SET TASK
Copy out, unchanged, the part of the material that opens with the line containing "Anniversary (75, 483)" and closes with the material's final line, including both of those lines.

SOURCE MATERIAL
*-*-*
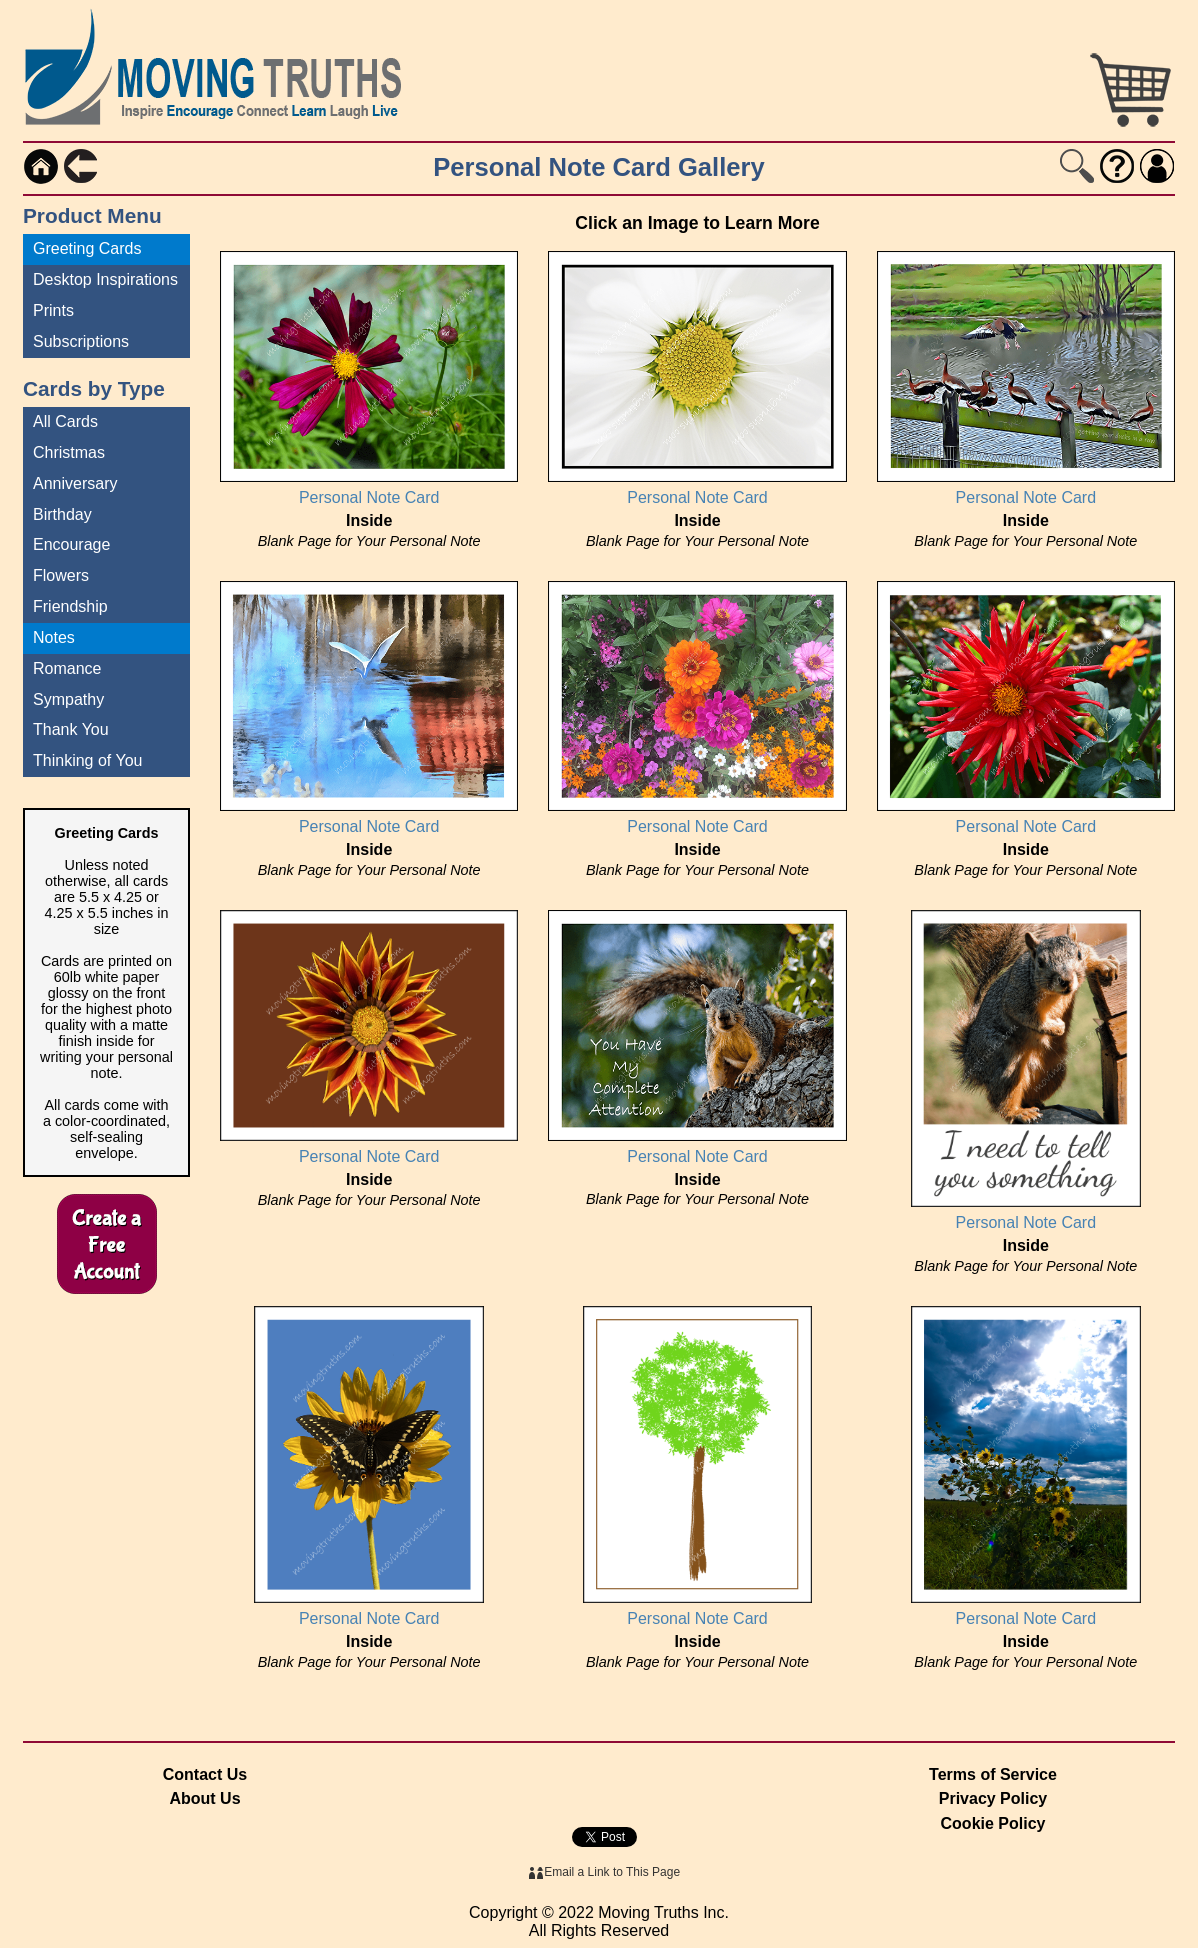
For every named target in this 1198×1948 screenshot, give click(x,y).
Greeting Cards (87, 248)
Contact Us (205, 1774)
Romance (67, 668)
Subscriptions (81, 341)
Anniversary (75, 483)
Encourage (71, 544)
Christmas (69, 452)
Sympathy (68, 699)
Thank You (71, 729)
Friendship (70, 606)
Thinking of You (87, 760)
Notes (54, 637)
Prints (53, 310)
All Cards (65, 421)
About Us (204, 1798)
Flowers (61, 575)
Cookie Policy (993, 1823)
*-*-*
CORRECT ANSWER
Anniversary (75, 483)
Encourage (71, 544)
Christmas (69, 452)
Sympathy (68, 699)
Thank You (71, 729)
Friendship (70, 606)
Thinking of You (87, 760)
Notes (54, 637)
Prints (53, 310)
All Cards (65, 421)
About Us (204, 1798)
Flowers (61, 575)
Cookie Policy (993, 1823)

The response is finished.